Extracted records:
·····
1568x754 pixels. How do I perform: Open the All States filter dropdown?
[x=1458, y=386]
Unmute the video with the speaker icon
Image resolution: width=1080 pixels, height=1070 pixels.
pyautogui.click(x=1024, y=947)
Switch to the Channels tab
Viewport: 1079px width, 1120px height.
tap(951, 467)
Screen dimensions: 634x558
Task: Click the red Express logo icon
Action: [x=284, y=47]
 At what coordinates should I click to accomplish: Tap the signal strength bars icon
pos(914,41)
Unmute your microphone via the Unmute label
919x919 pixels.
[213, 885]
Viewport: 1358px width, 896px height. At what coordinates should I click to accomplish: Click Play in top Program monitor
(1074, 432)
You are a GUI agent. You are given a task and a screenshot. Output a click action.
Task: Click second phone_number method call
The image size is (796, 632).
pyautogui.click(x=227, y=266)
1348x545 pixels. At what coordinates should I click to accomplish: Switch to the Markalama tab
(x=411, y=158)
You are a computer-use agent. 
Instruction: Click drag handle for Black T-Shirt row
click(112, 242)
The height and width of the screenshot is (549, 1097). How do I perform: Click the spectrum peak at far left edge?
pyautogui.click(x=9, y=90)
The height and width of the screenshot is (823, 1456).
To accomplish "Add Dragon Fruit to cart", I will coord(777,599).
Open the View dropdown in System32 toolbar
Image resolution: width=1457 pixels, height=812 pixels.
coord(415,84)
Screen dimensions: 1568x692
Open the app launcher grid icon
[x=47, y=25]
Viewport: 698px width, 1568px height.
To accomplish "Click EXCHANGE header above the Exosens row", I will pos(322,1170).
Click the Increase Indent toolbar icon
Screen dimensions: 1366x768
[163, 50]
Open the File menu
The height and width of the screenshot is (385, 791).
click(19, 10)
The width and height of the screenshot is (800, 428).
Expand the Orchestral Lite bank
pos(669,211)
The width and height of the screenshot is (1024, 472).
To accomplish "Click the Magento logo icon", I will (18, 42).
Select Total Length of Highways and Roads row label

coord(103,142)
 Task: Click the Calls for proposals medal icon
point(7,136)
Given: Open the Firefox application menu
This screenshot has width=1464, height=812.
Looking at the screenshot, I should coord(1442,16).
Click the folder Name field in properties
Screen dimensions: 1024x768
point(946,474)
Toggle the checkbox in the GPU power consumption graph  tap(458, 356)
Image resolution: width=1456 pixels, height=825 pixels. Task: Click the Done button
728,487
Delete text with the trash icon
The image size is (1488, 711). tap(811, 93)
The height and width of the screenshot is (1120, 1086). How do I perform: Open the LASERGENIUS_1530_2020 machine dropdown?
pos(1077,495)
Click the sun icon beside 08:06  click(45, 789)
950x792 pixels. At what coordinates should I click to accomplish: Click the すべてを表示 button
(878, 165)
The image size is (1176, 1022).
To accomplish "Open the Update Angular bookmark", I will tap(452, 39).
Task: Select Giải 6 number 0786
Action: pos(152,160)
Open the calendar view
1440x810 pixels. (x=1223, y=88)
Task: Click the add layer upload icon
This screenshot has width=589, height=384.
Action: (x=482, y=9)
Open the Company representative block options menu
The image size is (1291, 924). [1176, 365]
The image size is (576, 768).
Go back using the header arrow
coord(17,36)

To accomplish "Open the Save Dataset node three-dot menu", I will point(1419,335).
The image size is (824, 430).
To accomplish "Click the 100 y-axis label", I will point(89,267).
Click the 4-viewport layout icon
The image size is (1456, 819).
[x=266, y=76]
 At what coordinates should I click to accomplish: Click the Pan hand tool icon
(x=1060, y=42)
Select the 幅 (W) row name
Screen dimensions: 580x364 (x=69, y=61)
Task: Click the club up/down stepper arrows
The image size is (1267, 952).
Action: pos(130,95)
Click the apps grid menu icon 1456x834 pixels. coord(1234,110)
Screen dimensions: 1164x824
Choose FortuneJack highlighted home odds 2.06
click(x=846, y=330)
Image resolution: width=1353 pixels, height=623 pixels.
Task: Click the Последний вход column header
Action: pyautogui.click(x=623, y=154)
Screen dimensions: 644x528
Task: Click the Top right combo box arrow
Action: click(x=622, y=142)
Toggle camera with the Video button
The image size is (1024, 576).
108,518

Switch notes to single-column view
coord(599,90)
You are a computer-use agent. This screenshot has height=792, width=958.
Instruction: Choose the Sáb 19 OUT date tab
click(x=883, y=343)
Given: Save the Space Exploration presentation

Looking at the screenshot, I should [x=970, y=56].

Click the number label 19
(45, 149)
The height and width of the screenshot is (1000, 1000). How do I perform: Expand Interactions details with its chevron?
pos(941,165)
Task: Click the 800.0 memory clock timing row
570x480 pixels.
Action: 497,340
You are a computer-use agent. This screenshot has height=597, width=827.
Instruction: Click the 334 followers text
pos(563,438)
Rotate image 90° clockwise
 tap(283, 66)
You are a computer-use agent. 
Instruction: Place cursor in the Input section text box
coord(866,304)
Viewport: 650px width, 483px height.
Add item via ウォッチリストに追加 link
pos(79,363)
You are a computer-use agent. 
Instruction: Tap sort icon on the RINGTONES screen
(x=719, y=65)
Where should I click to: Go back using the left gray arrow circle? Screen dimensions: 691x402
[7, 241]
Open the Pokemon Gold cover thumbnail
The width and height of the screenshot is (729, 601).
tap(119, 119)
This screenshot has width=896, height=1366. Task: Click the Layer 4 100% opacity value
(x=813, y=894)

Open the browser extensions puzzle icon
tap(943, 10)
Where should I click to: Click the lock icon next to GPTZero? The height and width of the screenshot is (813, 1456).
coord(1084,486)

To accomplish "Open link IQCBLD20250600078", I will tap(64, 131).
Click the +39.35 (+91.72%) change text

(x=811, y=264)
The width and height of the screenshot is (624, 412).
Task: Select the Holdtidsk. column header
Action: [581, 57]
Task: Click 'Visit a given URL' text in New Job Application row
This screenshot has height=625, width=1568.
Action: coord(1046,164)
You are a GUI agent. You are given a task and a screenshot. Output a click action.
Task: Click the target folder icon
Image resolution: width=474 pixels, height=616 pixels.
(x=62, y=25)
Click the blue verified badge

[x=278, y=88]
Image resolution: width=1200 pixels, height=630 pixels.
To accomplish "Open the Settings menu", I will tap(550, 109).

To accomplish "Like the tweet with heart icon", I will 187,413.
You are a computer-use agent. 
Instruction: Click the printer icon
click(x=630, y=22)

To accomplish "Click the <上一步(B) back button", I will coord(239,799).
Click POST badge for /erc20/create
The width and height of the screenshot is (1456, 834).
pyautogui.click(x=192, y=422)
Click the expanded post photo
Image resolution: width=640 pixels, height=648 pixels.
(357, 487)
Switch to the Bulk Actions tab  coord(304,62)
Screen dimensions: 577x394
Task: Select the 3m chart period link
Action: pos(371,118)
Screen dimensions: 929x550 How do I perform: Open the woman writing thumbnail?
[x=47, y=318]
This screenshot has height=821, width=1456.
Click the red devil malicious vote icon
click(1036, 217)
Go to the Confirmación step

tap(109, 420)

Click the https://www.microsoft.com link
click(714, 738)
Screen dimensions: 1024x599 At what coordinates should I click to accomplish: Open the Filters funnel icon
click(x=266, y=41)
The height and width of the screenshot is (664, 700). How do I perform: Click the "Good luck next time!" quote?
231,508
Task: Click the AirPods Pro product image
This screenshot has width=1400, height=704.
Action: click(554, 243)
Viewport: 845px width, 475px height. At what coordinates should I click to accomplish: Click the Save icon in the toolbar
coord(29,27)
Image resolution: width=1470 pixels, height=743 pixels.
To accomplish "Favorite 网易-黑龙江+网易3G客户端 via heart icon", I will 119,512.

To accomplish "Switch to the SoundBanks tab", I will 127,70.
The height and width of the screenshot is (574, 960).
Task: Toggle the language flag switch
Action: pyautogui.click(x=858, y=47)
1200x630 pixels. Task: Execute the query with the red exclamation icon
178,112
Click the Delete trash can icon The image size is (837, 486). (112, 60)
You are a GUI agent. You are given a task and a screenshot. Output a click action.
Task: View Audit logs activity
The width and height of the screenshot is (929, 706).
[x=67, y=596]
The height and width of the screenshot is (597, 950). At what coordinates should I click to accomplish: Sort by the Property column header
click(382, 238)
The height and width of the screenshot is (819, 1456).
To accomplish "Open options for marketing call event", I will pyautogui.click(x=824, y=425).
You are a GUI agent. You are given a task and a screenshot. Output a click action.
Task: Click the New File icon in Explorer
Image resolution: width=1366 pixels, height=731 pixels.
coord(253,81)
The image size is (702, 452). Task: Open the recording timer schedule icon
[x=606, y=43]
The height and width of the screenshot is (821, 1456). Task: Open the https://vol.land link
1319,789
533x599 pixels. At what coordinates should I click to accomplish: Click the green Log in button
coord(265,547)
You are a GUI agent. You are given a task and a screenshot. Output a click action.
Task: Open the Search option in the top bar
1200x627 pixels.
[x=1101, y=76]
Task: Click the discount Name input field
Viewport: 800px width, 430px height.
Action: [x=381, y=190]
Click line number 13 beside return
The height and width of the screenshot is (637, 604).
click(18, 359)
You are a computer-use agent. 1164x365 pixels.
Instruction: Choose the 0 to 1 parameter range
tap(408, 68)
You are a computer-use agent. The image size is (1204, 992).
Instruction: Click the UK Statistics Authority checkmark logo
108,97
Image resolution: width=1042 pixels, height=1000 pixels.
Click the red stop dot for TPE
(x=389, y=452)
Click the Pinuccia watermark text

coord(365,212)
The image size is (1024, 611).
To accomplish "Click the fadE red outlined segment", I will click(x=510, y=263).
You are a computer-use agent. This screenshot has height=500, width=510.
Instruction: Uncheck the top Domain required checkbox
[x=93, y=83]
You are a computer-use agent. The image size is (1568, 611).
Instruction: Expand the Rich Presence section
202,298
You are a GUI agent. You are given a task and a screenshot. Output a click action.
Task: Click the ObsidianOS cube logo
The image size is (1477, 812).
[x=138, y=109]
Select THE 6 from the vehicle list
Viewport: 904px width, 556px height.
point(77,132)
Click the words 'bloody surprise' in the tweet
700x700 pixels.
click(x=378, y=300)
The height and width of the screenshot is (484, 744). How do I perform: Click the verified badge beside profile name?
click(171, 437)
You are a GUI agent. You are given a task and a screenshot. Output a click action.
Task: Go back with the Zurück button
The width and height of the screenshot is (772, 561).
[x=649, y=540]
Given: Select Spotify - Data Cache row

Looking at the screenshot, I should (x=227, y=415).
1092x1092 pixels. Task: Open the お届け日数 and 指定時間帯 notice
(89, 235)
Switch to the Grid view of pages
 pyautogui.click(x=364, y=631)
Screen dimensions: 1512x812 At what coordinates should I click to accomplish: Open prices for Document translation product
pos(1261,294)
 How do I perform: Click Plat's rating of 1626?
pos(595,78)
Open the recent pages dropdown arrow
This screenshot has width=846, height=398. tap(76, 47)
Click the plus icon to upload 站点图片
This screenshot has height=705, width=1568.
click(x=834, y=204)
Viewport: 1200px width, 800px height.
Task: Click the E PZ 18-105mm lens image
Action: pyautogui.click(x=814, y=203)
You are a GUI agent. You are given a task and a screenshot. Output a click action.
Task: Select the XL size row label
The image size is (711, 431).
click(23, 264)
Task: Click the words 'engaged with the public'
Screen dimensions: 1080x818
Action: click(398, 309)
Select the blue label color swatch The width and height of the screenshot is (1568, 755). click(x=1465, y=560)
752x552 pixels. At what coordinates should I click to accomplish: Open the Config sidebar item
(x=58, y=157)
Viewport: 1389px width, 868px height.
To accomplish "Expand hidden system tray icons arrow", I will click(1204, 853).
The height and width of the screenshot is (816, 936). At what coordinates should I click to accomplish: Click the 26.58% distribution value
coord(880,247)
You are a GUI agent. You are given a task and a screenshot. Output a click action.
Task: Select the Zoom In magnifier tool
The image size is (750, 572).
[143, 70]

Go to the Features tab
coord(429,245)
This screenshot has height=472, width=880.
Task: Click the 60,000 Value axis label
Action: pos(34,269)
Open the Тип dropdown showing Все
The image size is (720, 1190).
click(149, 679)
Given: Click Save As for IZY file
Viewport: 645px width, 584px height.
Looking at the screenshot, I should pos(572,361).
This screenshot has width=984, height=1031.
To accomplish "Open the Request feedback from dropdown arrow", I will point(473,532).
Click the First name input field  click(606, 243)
·····
Aim:
Extract from the listing above, reproducing them exactly, the lines that begin with the line containing "Go to the Confirmación step" and end with the line containing "Click the Delete", both included.

Reply to the exercise:
Go to the Confirmación step

tap(109, 420)

Click the https://www.microsoft.com link
click(714, 738)
Screen dimensions: 1024x599 At what coordinates should I click to accomplish: Open the Filters funnel icon
click(x=266, y=41)
The height and width of the screenshot is (664, 700). How do I perform: Click the "Good luck next time!" quote?
231,508
Task: Click the AirPods Pro product image
This screenshot has width=1400, height=704.
Action: click(554, 243)
Viewport: 845px width, 475px height. At what coordinates should I click to accomplish: Click the Save icon in the toolbar
coord(29,27)
Image resolution: width=1470 pixels, height=743 pixels.
To accomplish "Favorite 网易-黑龙江+网易3G客户端 via heart icon", I will 119,512.

To accomplish "Switch to the SoundBanks tab", I will 127,70.
The height and width of the screenshot is (574, 960).
Task: Toggle the language flag switch
Action: pyautogui.click(x=858, y=47)
1200x630 pixels. Task: Execute the query with the red exclamation icon
178,112
Click the Delete trash can icon The image size is (837, 486). (112, 60)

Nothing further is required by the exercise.